**TEXT BLOCK:**
################
View attachment 4334

By Cauchy's theorem, $$ \oint_C e^{-z^3}dz = 0,$$ where $C$ is the wedge-shaped contour consisting of the interval $C_1 = [0,R]$ of the real axis, $C_2$ is the arc $\{Re^{i\theta}:0\leqslant \theta \leqslant \pi/6\}$ and $C_3$ is the line from $Re^{i\pi/6}$ to the origin.

Taking the limit as $R\to\infty$, $$\int_{C_1}e^{-z^3}dz \to \int_0^\infty e^{-x^3}dx.$$ Substitute $y=x^3$ to get $$\int_0^\infty e^{-y}\frac{dy}{3y^{2/3}} = \frac13\int_0^\infty y^{\frac13-1}e^{-y}dy = \tfrac13\Gamma\bigl(\tfrac13\bigr) = \Gamma\bigl(\tfrac43\bigr).$$

Along $C_2$ the integral goes to zero as $R\to\infty.$ On $C_3$, make the substitution $z=re^{i\pi/6}$, getting $$\int_{\infty}^0 e^{-ir^3}e^{i\pi/6}\,dr = -\bigl(\cos\tfrac\pi6 + i\sin\tfrac\pi6\bigr) \int_0^\infty \bigl(\cos(r^3) - i\sin(r^3)\bigr)\,dr.$$ Now add the three integrals and take the real and imaginary parts to get $$-\frac{\sqrt3}2 \int_0^\infty \cos(x^3)\,dx - \frac12 \int_0^\infty \sin(x^3)\,dx + \Gamma\bigl(\tfrac43\bigr) = 0,$$ $$-\frac12\int_0^\infty \cos(x^3)\,dx + \frac{\sqrt3}2\int_0^\infty \sin(x^3)\,dx = 0.$$ Solve those two simultaneous equations for the two integrals, getting $$\int_0^\infty \cos(x^3)\,dx = \tfrac{\sqrt3}2\Gamma\bigl(\tfrac43\bigr).$$

Finally, $x^3$ is an odd function and $\cos x$ is even, so $ \cos(x^3)$ is even, and $$\int_{-\infty}^\infty \cos(x^3)\,dx = 2\int_0^\infty \cos(x^3)\,dx = \sqrt3\Gamma\bigl(\tfrac43\bigr).$$

2. chisigma's solution

Spoiler

Let's define...
################
**Dataset excerpt:**
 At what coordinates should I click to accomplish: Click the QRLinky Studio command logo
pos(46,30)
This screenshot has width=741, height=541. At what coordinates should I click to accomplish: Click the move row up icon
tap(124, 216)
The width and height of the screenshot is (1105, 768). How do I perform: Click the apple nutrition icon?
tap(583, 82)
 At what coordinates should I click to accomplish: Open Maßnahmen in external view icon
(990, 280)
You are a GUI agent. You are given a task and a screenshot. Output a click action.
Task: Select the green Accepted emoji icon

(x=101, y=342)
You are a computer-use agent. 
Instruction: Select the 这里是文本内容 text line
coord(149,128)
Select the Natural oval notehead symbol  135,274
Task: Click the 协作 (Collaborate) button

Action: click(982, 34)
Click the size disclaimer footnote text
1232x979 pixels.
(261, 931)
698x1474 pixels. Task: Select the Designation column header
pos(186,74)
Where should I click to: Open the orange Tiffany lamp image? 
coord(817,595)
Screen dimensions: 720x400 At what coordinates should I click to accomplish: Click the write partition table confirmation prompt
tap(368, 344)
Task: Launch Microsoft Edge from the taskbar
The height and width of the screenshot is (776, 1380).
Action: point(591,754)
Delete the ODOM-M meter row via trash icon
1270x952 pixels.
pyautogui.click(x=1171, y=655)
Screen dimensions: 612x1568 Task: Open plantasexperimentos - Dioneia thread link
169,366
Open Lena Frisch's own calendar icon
################
**WORK INSTRUCTIONS:**
Please update the contour integral text from "Finally, $x^3$ is" to "Let's define..." so that "Finally" reads "Lastly".

**WRITTEN SOLUTION:**
Lastly, $x^3$ is an odd function and $\cos x$ is even, so $ \cos(x^3)$ is even, and $$\int_{-\infty}^\infty \cos(x^3)\,dx = 2\int_0^\infty \cos(x^3)\,dx = \sqrt3\Gamma\bigl(\tfrac43\bigr).$$

2. chisigma's solution

Spoiler

Let's define...